Servidor da Prefeitura de Goiânia é preso por tráfico de cigarros eletrônicos com óleo de maconha e anabolizantes
Funcionário concursado da Secretaria de Gestão é acusado de comercializar, pelas redes sociais, dispositivos com derivados de cannabis, ecstasy e substâncias anabolizantes. Polícia Civil apreendeu entorpecentes, balanças e seringas. Prefeitura afirma que a conduta não tem relação com o serviço público.
A Polícia Civil de Goiás prendeu em flagrante, na noite de terça-feira (8), um servidor público da Prefeitura de Goiânia, suspeito de liderar um pequeno esquema de comercialização ilegal de cigarros eletrônicos adulterados com derivados de cannabis, anabolizantes e ecstasy. A prisão ocorreu no Setor Universitário, região central da capital, e resultou na apreensão de diversos produtos prontos para a venda, além de um arsenal de substâncias ilícitas em sua residência.
O investigado, cujo nome não foi divulgado, é concursado e lotado na Secretaria Municipal de Gestão de Negócios e Parcerias (Segenp). Apesar de sua posição no quadro efetivo da administração municipal, a Prefeitura de Goiânia afirmou em nota oficial que “o fato noticiado não tem qualquer relação com o exercício de suas funções no serviço público”.
De acordo com o delegado Humberto Teófilo, responsável pela ocorrência, o servidor utilizava as redes sociais e aplicativos de mensagens com número internacional para realizar a venda dos produtos. “Ele operava como um verdadeiro microempreendedor do crime, oferecendo cigarros eletrônicos com óleo de maconha misturado a aromatizantes e substâncias químicas diversas. A operação foi organizada, com publicidade direcionada, preços tabelados e entrega programada”, destacou o delegado.
Modus operandi sofisticado e material ilícito
Durante a abordagem inicial, os policiais civis da Central de Flagrantes encontraram o homem com 13 frascos de cigarros eletrônicos prontos para comercialização. Em seguida, com base em informações coletadas, os agentes se dirigiram até a residência do suspeito, no setor Crimeia Leste, onde foram apreendidos:
- Diversos refis de cigarros eletrônicos;
- Frascos contendo óleo de maconha;
- Comprimidos de ecstasy;
- Anabolizantes diversos;
- Seringas e instrumentos de aplicação;
- Balança de precisão.
Segundo a investigação, cada cigarro eletrônico era vendido por cerca de R$ 350. Já os lotes com dez unidades do produto adulterado eram oferecidos por R$ 3 mil. As publicações comerciais eram feitas de forma velada, com uso de linguagem cifrada e contatos privados.

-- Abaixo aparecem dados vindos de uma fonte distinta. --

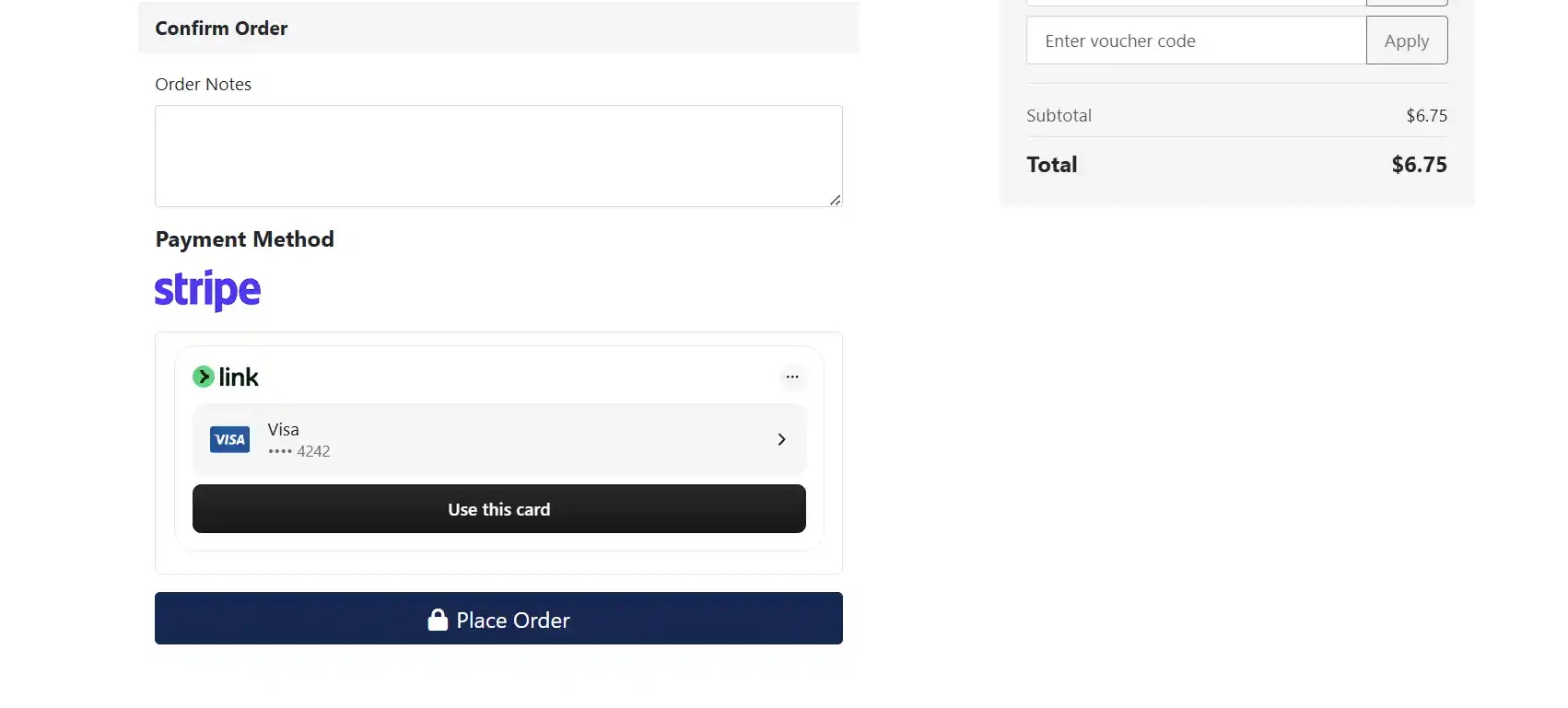The width and height of the screenshot is (1568, 708).
Task: Click the Enter voucher code field
Action: [1196, 41]
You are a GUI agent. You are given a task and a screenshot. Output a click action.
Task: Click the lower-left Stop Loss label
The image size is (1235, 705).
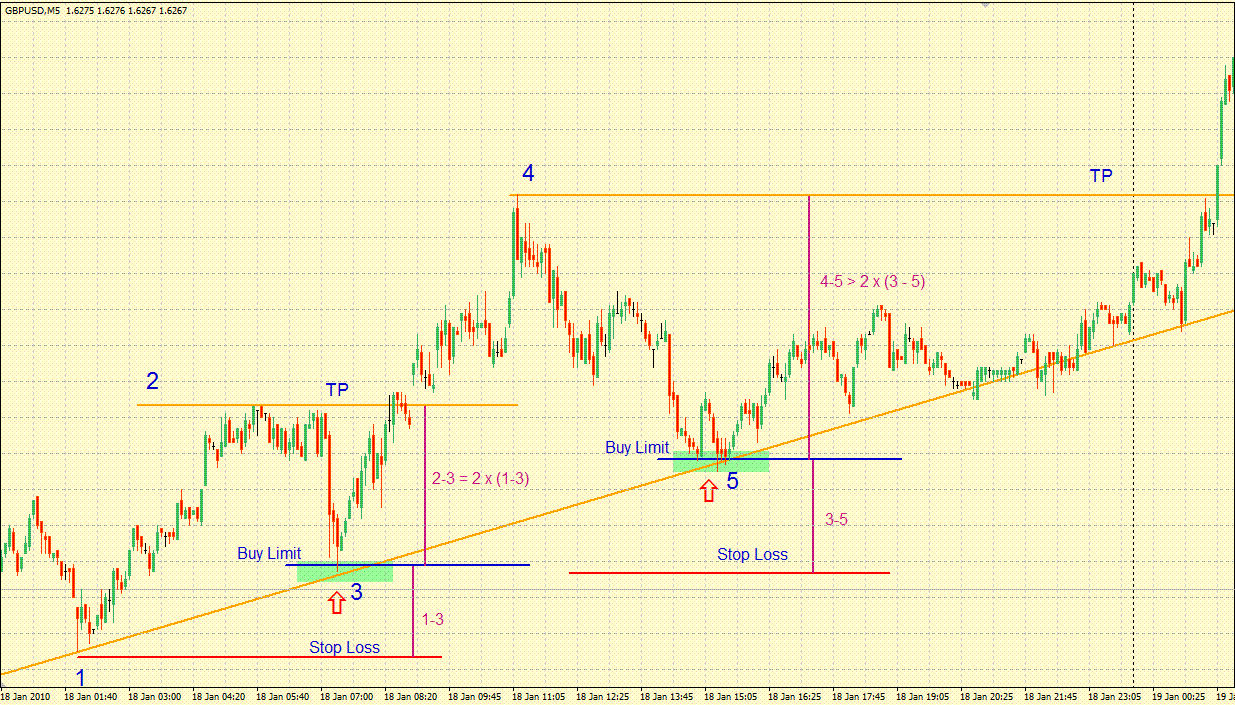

“O material encontrado aponta para uma estrutura criminosa organizada, voltada à venda de entorpecentes sob a fachada de produtos recreativos. A combinação de substâncias psicoativas com aromatizantes em vaporizadores é extremamente perigosa e, além de ilegal, representa um risco grave à saúde dos usuários”, advertiu Teófilo.
Tráfico e penalidades
O servidor foi autuado por tráfico de drogas, crime previsto no artigo 33 da Lei nº 11.343/2006, com pena de reclusão que pode variar de 5 a 15 anos. A depender da evolução das investigações, ele também poderá responder por associação ao tráfico, caso sejam identificados outros envolvidos no esquema de produção e comercialização.
O delegado informou que a Polícia Civil dará prosseguimento à apuração para rastrear fornecedores, eventuais cúmplices e a extensão da rede de distribuição. A participação de outras pessoas, especialmente em grupos de vendas online, está sob análise dos investigadores.
Administração pública acompanha o caso
Procurada, a Prefeitura de Goiânia declarou que acompanhará o caso com atenção, embora tenha reiterado que o servidor responde pessoalmente pelos seus atos e que a conduta investigada “não possui qualquer vínculo com sua atuação como funcionário público”.
A situação do servidor será analisada também sob a perspectiva administrativa, e ele pode ser submetido a processo disciplinar interno, conforme o desfecho da ação penal.
Nota da Prefeitura de Goiânia
A Secretaria Municipal de Gestão de Negócios e Parcerias (Segenp) informa que a pessoa mencionada é ocupante de cargo efetivo.
O fato noticiado não tem qualquer relação com o exercício de suas funções na administração pública. A Segenp já oficializou a Controladoria-Geral do Municipal (CGM) para acompanhar o caso junto às autoridades competentes, e adotará as providências administrativas cabíveis, conforme o que for apurado oficialmente pelas autoridades policiais.
Reiteramos nosso compromisso com a ética, a legalidade e a responsabilidade no serviço público.